Byju Raveendran, the founder of edtech group Byju’s, made a last-ditch effort to appease disgruntled investors, including Prosus Ventures. He just informed them that the board is considering an offer of divested shares – shares that a group of investors recently chose not to buy in protest – to prevent their holdings from being diluted ahead of the ratification of a recent rights issue that reduces the Indian startup’s valuation by 99%.
At stake is the future of Byju’s, once the most valuable startup in India and the face of the local ecosystem. The crux of the dispute between Bengaluru-based startup Byju’s and several of its investors stems from a rights issue the startup launched in late January, after a year-long struggle to raise sufficient capital.
A rights issue is a way for a company to raise capital by offering existing shareholders the opportunity to buy additional shares at a discounted price, depending on their current holdings. By not participating in the rights issue, investors risk diluting their holdings in Byju’s to almost nothing.
Prosus, Peak XV, the Chan Zuckerberg Initiative were not involved in the rights issue and are currently fighting a legal battle with the Bengaluru-based startup to remove Raveendran from the company and void the $200 million he was able to raise through of the rights issue. Investors appealed to an Indian company court earlier this year which ordered Byju’s to move $200 million into an escrow account until the issues are resolved.
In an email to shareholders on Friday morning, a copy of which was reviewed by TechCrunch, Raveendran said the startup’s board is considering making the offer to disgruntled investors despite the “hostility” they have shown and the “necessary legal actions”.
Raveendran also informed the shareholders that the startup has already received over 50% votes required to increase the authorized share capital of the startup to give effect to the fully subscribed rights issue of $200 million. Byju’s held an extraordinary general meeting on Friday where it sought to pass the resolution on the rights issue. The outcome of the rights issue will not be known until April 6, and both parties are due to appear before the Indian company court again on April 4.
Byju’s is running against time even as it has cut costs in recent quarters. Byju needs the capital raised from the rights issue to sustain its business operations. Resolving the ongoing dispute with its investors is also crucial for the company to launch future fundraising efforts and maintain its financial stability.
“I have always built Byju’s in a spirit of equality and equity, and it was never my intention to leave any investor behind, regardless of the size of their holdings,” Raveendran wrote in Friday’s email. “Since the beginning of this company, my vision has been to take everyone together, from one milestone to another. And it has always been my belief that we will overcome our challenges together.”
Prosus, Peak XV and the Chan Zuckerberg Initiative abruptly resigned from Byju’s board last year over its governance practices, and Deloitte pulled the startup’s account.
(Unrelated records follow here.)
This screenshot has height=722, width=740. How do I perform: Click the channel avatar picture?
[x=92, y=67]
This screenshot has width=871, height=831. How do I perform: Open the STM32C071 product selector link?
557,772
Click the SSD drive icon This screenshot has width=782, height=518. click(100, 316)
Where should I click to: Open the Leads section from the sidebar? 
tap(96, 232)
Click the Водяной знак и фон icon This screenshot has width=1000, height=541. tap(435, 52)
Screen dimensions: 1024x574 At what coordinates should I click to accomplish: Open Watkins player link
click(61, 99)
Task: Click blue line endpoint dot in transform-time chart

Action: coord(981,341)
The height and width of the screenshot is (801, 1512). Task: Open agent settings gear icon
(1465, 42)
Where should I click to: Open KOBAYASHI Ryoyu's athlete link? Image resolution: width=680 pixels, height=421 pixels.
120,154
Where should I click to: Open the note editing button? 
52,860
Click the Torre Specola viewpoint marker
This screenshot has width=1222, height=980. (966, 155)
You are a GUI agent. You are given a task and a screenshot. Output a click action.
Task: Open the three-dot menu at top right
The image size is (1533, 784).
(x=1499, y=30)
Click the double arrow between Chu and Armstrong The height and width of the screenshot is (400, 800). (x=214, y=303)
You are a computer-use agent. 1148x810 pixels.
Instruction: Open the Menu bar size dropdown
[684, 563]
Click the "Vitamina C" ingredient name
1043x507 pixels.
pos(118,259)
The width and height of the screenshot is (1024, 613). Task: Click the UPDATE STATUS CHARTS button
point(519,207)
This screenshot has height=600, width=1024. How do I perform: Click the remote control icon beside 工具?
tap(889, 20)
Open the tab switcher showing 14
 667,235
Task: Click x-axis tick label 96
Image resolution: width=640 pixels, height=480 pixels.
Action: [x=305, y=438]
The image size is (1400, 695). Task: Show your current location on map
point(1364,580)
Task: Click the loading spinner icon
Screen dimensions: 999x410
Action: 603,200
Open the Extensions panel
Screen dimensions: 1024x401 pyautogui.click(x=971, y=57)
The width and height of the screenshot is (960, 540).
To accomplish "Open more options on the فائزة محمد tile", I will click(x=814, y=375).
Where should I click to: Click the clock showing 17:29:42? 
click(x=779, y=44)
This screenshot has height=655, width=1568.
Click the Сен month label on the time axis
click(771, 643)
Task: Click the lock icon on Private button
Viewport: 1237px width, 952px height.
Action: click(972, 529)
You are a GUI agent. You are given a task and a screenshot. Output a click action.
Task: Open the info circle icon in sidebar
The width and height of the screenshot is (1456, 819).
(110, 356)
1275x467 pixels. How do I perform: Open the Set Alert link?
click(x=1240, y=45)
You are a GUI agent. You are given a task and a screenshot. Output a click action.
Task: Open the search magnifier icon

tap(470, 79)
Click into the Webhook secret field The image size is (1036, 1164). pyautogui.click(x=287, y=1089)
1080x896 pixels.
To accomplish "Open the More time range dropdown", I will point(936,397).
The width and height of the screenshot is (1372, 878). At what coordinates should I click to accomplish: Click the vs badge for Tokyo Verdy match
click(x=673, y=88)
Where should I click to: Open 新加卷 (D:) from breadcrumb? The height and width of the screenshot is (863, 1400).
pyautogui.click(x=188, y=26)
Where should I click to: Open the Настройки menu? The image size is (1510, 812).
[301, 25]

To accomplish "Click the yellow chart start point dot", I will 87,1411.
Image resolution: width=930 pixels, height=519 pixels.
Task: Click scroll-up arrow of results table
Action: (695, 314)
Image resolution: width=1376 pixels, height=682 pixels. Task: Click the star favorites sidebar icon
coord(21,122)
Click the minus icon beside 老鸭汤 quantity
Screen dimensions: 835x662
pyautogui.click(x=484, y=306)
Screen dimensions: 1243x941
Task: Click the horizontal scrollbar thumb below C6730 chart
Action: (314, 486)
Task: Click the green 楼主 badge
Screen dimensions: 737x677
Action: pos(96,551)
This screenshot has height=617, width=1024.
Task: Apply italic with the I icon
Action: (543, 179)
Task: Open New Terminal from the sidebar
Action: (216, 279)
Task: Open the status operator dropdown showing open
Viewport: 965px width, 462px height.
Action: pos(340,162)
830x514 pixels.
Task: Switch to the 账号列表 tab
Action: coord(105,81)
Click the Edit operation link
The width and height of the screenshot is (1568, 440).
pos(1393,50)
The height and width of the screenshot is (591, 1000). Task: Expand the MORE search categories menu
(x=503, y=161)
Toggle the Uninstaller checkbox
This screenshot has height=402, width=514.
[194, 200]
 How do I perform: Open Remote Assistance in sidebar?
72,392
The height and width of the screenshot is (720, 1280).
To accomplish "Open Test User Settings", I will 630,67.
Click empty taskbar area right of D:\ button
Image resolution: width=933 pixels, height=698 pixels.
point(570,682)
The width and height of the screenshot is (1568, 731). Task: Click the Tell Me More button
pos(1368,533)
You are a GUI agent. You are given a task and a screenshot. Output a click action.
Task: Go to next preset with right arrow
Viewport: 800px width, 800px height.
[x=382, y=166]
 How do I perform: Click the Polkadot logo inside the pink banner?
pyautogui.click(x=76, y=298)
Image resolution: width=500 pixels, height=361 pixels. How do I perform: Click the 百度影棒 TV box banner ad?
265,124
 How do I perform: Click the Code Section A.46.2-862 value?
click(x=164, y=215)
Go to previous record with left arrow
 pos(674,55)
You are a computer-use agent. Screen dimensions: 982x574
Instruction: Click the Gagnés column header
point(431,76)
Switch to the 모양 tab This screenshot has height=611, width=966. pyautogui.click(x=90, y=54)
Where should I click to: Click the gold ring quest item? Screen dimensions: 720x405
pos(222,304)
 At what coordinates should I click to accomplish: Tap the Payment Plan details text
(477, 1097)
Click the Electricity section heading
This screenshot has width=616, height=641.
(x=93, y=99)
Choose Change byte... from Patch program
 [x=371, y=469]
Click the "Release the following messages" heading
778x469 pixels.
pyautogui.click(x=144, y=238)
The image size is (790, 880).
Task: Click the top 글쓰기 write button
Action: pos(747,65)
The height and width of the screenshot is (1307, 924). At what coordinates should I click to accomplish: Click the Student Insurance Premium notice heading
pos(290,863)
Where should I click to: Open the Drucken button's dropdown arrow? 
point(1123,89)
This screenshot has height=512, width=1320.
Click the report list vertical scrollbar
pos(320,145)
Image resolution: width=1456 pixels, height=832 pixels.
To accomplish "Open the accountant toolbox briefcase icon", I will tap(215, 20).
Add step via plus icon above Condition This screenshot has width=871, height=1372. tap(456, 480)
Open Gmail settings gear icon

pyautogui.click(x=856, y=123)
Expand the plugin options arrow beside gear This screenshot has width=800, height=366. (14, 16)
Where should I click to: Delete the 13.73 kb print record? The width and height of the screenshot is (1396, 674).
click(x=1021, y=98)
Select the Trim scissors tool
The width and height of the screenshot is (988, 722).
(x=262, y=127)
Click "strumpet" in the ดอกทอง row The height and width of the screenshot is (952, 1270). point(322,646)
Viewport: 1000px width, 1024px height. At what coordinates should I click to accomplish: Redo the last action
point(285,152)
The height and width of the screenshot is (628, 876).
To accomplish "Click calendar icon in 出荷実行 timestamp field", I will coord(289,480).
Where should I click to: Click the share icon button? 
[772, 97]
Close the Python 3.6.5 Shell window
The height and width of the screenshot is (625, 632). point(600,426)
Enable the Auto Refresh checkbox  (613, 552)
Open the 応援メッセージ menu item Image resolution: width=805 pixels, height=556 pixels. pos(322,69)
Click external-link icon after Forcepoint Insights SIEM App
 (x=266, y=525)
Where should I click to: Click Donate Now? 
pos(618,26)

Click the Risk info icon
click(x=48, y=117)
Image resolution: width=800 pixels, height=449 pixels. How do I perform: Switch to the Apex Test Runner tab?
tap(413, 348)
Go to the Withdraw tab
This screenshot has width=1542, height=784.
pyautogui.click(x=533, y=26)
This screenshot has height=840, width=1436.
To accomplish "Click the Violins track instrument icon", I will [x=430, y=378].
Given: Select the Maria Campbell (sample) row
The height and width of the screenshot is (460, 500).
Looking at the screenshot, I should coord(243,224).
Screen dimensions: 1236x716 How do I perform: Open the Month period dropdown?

Prosus claimed last year that Byju’s was not “adequately developed for a company of this scale” and the Indian company “ignored the advice and recommendations” of its backers.
Byju’s is still reeling from the fallout from its aggressive expansion strategy during the pandemic. The startup, which had amassed a valuation of $22 billion as of early March 2022, has spent more than $2.5 billion to acquire nearly a dozen startups globally in just two years. The company had high aspirations to go public at a valuation of more than $40 billion, but its plans were disrupted by the dramatic reversal in market sentiment following Russia’s invasion of Ukraine.
Raveendran, for his part, admitted he made “mistakes” and is seeking another chance from his supporters to correct course. “Even my critics know I have everything, and more, invested in this company,” he wrote Friday. “Well, I hope you will see the value in continuing with Byju’s in the same spirit in which you first joined our journey.”
Story updated with additional details.